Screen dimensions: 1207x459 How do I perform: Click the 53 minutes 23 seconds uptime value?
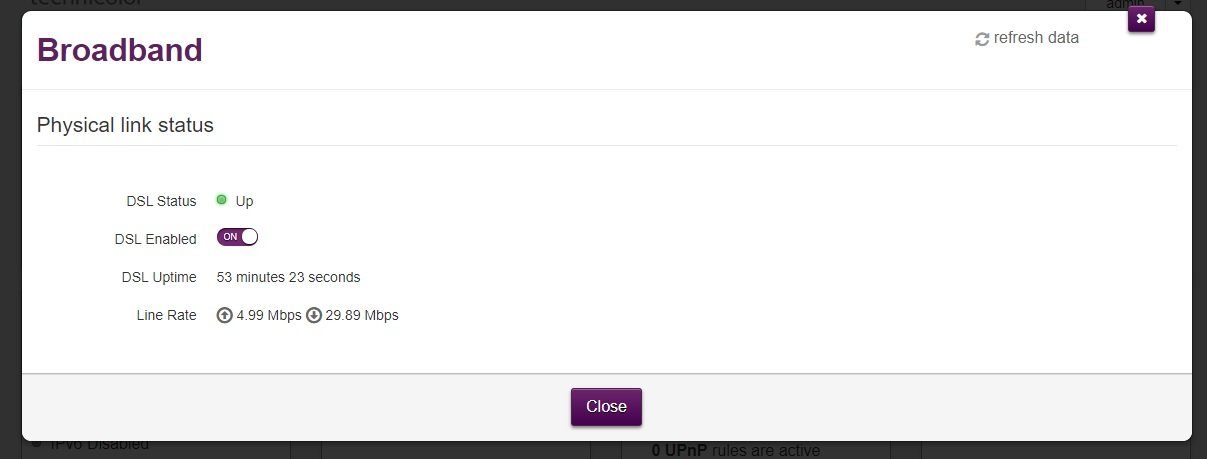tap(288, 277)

==

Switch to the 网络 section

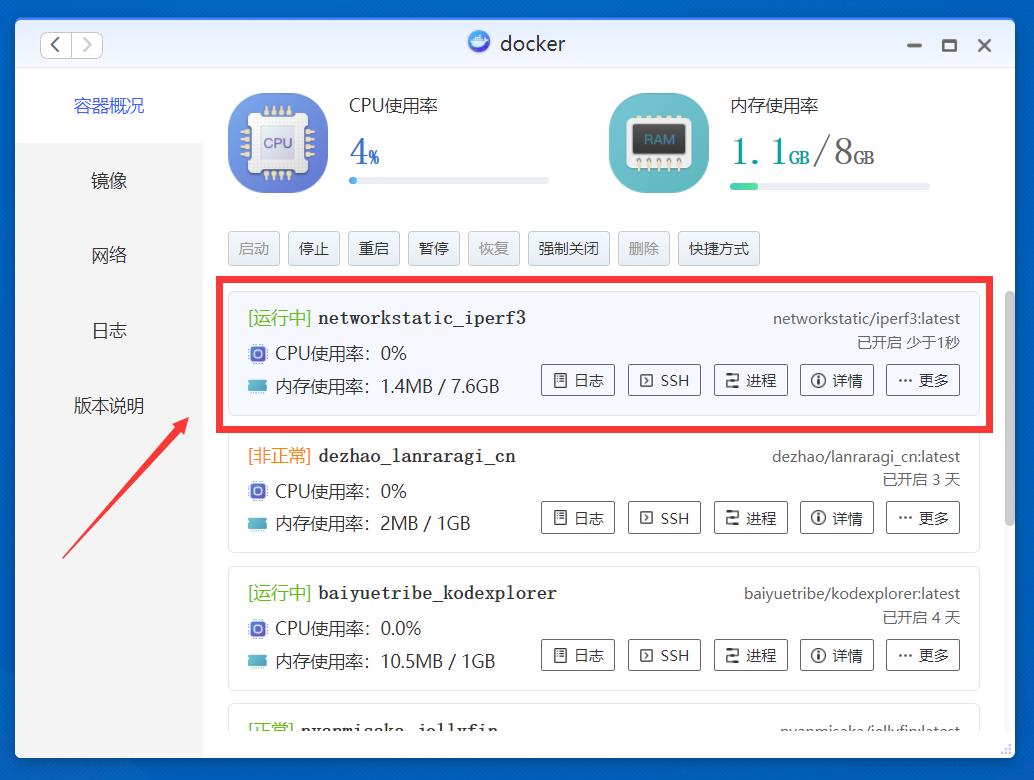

* * *

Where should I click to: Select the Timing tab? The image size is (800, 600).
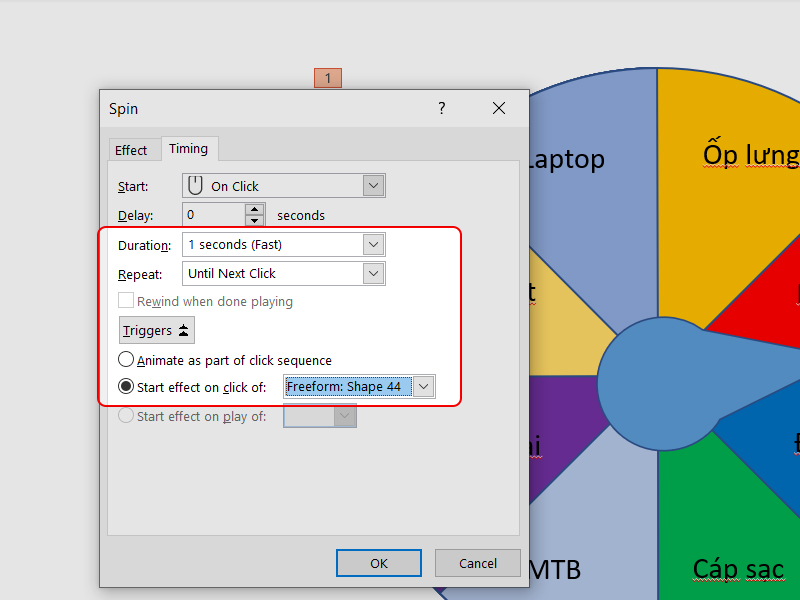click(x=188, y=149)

_Task_
Reproduce the material from the line with "Screen dimensions: 1207x459" up to and including the line with "tap(288, 277)", requests included, but shift every coordinate in the answers by -26. Leave the pictures out of your answer.

_Solved problem_
Screen dimensions: 1207x459 How do I perform: Click the 53 minutes 23 seconds uptime value?
tap(262, 251)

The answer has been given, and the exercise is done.